Extracted records:

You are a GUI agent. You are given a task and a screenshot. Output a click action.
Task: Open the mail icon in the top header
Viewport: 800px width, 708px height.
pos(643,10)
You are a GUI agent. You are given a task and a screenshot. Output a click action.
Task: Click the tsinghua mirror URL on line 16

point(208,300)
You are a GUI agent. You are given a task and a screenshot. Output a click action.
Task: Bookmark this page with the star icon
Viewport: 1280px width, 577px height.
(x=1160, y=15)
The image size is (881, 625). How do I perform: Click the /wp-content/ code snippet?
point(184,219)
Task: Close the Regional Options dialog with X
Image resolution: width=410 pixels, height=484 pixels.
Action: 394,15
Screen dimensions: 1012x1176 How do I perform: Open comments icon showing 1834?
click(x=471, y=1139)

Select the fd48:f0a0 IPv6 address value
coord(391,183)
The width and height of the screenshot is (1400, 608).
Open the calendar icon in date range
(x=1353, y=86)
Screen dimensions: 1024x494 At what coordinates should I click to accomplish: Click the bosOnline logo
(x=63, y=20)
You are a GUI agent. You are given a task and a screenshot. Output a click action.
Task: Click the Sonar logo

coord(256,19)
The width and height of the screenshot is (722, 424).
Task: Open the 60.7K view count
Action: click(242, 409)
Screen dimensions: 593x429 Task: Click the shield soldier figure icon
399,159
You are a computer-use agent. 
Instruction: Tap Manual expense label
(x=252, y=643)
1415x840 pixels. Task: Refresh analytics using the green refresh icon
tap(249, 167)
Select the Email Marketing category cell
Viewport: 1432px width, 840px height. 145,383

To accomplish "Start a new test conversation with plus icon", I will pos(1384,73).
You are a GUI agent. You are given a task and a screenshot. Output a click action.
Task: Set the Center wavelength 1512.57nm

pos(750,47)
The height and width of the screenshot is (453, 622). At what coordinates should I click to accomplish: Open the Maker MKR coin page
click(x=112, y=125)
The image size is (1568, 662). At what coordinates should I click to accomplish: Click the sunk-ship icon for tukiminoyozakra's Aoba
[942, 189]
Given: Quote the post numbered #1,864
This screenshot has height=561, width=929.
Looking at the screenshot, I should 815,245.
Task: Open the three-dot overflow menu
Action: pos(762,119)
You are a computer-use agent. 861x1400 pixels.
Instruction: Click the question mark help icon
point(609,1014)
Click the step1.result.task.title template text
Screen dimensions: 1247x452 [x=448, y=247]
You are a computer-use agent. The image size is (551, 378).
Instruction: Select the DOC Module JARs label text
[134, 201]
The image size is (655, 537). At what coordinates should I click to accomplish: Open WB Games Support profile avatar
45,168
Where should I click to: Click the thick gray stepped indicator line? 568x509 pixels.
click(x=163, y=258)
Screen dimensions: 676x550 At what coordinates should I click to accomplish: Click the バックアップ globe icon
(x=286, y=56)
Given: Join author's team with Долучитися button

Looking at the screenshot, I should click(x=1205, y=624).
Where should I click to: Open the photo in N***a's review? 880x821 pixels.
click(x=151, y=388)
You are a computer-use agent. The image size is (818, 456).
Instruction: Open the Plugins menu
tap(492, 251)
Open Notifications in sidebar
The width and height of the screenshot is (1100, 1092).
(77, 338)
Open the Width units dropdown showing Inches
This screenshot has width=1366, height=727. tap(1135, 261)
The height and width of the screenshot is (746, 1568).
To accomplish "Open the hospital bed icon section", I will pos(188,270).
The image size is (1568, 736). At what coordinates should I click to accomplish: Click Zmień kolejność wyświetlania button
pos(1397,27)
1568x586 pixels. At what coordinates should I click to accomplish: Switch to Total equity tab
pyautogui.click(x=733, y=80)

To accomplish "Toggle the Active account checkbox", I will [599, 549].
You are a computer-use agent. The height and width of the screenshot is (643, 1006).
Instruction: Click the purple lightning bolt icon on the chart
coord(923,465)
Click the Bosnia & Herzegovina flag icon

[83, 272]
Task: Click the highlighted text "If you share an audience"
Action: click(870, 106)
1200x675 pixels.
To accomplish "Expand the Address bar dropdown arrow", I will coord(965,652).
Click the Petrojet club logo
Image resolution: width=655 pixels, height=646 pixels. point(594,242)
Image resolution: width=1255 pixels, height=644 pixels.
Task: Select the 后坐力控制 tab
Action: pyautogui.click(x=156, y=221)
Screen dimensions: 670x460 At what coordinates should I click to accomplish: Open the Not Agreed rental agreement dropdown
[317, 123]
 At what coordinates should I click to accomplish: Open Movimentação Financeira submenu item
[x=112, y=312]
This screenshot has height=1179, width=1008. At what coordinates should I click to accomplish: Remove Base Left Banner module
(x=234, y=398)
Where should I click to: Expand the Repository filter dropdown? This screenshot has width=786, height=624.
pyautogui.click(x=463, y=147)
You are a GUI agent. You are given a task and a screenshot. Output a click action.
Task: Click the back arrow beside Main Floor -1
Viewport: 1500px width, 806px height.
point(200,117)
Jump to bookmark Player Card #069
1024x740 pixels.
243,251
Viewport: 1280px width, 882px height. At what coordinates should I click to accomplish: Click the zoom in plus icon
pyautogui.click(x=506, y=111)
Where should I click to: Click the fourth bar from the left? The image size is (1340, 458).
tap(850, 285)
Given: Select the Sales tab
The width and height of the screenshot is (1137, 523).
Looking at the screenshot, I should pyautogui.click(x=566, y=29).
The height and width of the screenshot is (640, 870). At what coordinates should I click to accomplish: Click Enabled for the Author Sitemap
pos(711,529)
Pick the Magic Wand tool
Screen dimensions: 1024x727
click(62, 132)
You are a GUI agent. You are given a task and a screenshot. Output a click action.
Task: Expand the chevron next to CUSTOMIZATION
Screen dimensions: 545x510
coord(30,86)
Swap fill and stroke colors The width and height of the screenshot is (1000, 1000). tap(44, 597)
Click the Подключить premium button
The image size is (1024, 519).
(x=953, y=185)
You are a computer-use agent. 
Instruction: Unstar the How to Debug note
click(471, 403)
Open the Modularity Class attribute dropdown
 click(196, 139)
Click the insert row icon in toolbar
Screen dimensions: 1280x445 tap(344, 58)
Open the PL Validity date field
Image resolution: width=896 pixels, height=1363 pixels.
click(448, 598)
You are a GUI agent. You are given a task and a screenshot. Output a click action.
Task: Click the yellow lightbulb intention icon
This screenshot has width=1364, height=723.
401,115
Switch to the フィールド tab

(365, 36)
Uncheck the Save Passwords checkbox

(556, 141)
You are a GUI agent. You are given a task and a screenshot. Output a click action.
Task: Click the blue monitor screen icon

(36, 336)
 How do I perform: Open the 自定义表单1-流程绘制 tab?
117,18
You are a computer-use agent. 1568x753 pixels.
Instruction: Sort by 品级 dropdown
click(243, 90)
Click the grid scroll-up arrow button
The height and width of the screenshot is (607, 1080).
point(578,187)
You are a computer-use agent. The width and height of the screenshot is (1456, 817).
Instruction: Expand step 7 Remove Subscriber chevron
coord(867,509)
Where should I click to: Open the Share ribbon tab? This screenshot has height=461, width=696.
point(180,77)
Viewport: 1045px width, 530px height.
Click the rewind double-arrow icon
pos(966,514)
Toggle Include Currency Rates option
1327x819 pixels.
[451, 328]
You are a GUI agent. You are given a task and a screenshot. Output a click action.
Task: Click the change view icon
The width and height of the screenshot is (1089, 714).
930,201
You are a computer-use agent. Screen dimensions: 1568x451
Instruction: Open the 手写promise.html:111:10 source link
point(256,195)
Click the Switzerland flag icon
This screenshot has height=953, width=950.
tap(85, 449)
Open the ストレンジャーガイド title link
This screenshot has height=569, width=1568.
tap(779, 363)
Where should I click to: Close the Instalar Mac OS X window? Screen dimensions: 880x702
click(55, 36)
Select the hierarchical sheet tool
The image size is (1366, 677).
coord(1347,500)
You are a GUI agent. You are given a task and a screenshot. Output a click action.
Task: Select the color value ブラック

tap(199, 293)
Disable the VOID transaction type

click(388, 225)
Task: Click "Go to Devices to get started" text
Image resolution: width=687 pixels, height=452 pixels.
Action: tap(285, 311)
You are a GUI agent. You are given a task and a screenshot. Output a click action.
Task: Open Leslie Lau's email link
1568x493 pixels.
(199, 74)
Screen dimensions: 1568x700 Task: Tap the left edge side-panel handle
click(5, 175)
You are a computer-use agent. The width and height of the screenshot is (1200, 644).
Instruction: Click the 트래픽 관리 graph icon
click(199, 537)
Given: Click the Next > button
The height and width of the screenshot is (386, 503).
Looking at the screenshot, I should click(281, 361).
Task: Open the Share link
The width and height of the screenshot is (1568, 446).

ACTIVITY -> After locating the line containing "Disable the VOID transaction type", write out that line and all remaining lines of the records exactly, with nothing added.

ANSWER FOR THE TASK ->
Disable the VOID transaction type

click(388, 225)
Task: Click "Go to Devices to get started" text
Image resolution: width=687 pixels, height=452 pixels.
Action: tap(285, 311)
You are a GUI agent. You are given a task and a screenshot. Output a click action.
Task: Open Leslie Lau's email link
1568x493 pixels.
(199, 74)
Screen dimensions: 1568x700 Task: Tap the left edge side-panel handle
click(5, 175)
You are a computer-use agent. The width and height of the screenshot is (1200, 644).
Instruction: Click the 트래픽 관리 graph icon
click(199, 537)
Given: Click the Next > button
The height and width of the screenshot is (386, 503).
Looking at the screenshot, I should click(281, 361).
Task: Open the Share link
The width and height of the screenshot is (1568, 446).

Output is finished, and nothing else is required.